(Input material Opens)
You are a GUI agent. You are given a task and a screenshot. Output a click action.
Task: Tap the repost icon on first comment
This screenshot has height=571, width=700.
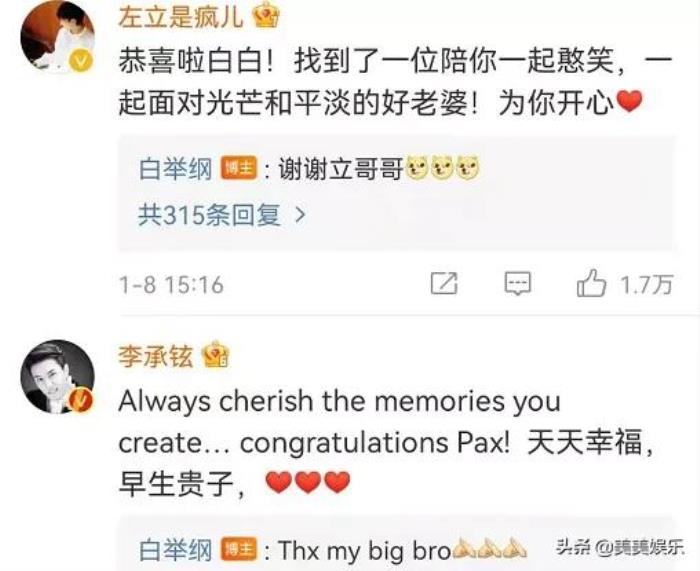(444, 283)
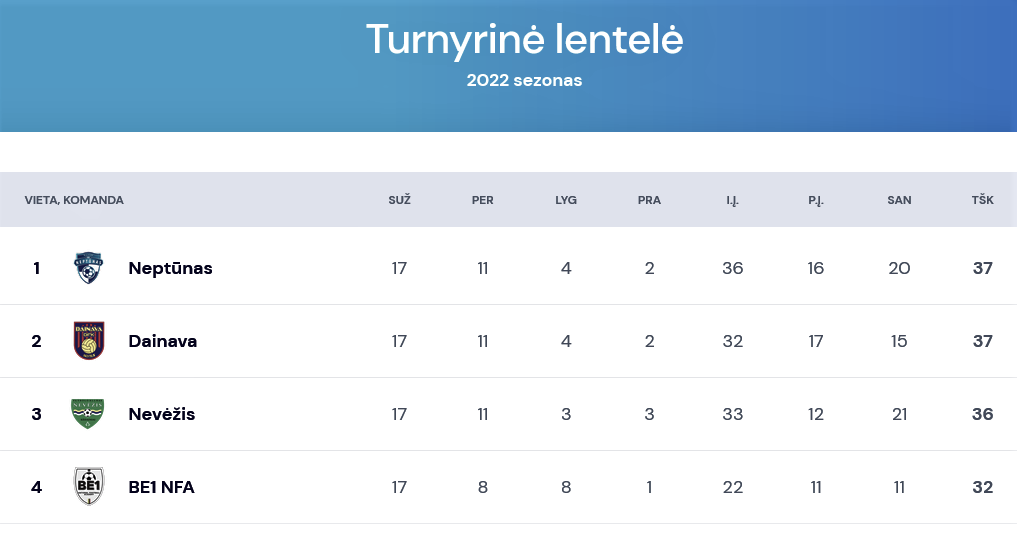Click the Vieta, Komanda column header
Screen dimensions: 1017x533
pyautogui.click(x=74, y=200)
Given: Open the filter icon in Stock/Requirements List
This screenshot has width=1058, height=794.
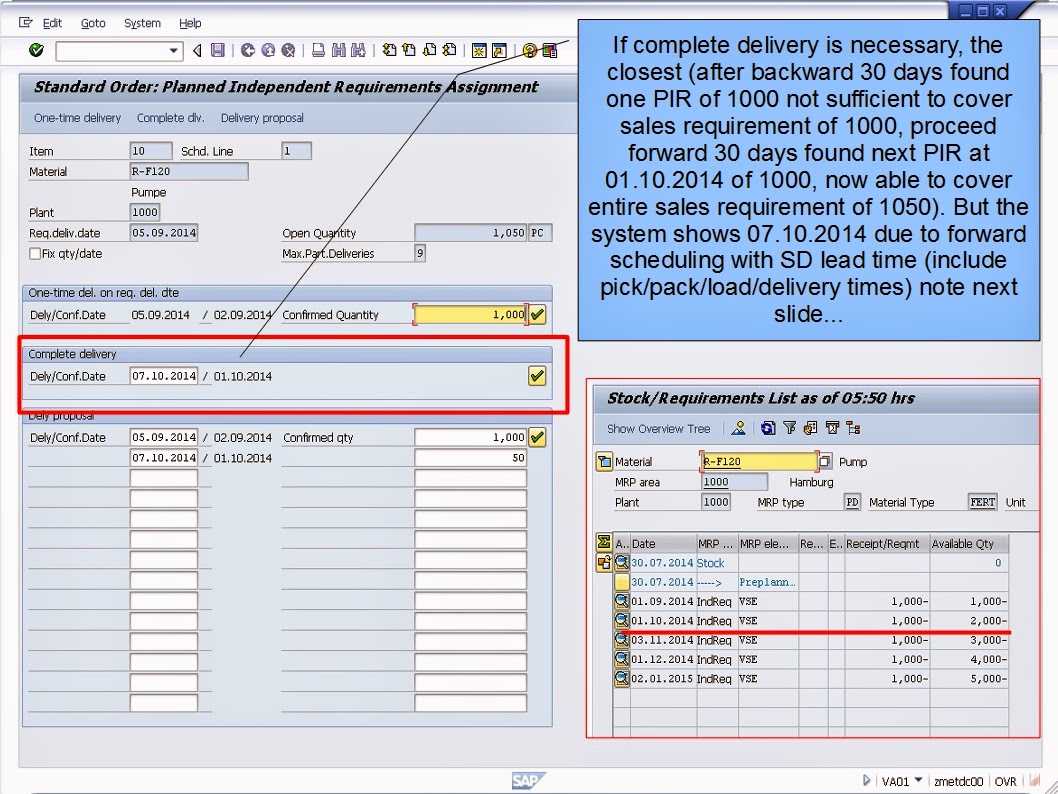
(Input material Closes)
[Task brief]:
Take every line from the records above that has the word "icon" and copy it.

[Output for this exercise]:
Task: Tap the repost icon on first comment
Given: Open the filter icon in Stock/Requirements List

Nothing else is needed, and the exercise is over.